In the last decade, great progress has been made for the switched-capacitor successive-approximation-register (SAR) ADC for mainstream deployment at 12-14 bits, 50-200 MSPS. The intrinsic advantages of SAR including a scaling-friendly architecture, low-power consumption, in conjunction with a small die size have all made SAR the preferred choice for system-on-a-chip (SoC) integrations. In addition, the built-in redundancy and digital calibration have also lifted many critical limiting factors on the SAR architecture, such as the conversion speed and on-chip matching accuracy of monolithic metal capacitors.

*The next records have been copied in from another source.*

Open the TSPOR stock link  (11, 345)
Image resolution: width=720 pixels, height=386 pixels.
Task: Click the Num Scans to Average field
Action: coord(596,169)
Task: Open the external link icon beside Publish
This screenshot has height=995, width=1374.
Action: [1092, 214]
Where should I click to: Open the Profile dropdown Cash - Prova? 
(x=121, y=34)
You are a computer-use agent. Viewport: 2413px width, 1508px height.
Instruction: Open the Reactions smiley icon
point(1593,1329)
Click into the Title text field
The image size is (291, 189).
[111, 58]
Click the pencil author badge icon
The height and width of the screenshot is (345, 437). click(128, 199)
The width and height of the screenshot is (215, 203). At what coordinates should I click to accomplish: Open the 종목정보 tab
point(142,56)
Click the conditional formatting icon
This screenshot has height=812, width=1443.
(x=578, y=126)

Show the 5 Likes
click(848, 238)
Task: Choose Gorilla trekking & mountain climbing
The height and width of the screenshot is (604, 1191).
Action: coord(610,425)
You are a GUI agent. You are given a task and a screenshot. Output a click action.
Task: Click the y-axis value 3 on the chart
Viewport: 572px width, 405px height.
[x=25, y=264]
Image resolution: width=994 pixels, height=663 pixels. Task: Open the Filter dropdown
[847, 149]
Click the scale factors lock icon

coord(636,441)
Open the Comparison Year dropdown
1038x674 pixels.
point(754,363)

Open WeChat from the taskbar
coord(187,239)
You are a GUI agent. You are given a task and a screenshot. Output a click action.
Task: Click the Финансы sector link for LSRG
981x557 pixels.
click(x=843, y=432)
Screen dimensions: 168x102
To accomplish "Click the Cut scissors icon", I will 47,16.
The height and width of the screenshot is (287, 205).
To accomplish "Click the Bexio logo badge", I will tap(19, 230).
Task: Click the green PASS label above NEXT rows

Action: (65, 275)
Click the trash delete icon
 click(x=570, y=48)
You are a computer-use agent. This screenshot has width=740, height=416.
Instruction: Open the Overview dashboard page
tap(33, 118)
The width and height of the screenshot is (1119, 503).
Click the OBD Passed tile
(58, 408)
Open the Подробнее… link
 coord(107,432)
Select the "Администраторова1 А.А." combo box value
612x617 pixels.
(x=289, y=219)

This paper reports the design of a 12-bit, 160-MSPS two-step SAR ADC in 40-nm CMOS and its irradiation testing results. The ADC is partitioned as a 5b+8b two-step structure with one-bit inter-stage redundancy. Aided by the digital background calibration, the total input capacitance of the first stage is reduced to the thermal noise limit, yielding a wide input bandwidth and fast sample rate. In experiments, the prototype SAR ADC measured a near 68-dB SNDR and a ≥85-dB SFDR. When exposed to a total ionizing dose (TID) from 0 to 1.0 Mrad, the measured SNDR degraded no more than 0.5 dB and the SFDR degraded no more than 4 dB in the worst case. The total ADC power consumption remains nearly constant at 4.5 and 6.1 mW at 80 and 160 MSPS, respectively.
The positive TID results make it possible to design SAR ADCs in deeply scaled processes for short-term radiation effect cure, e.g., treating the single event upset (SEU) without additional process requirements. For example, the most vulnerable digital logics can be replicated to combat soft errors by applying a majority voting algorithm. Reliable quantization results can be obtained with low error probabilities using digital and analog redundancy techniques. The small die size and low power of SAR also leave ample room for the redundancy circuitry without much additional area or power cost.
In summary, the low-power consumption, small chip area, increasing conversion speed, and enhanced resolution and linearity of SAR ADC bode well for high-energy particle detector applications. The TID testing results confirm its benign property of long-term radiation tolerance and opens up great potential for treating short-term radiation effects using redundant circuit techniques.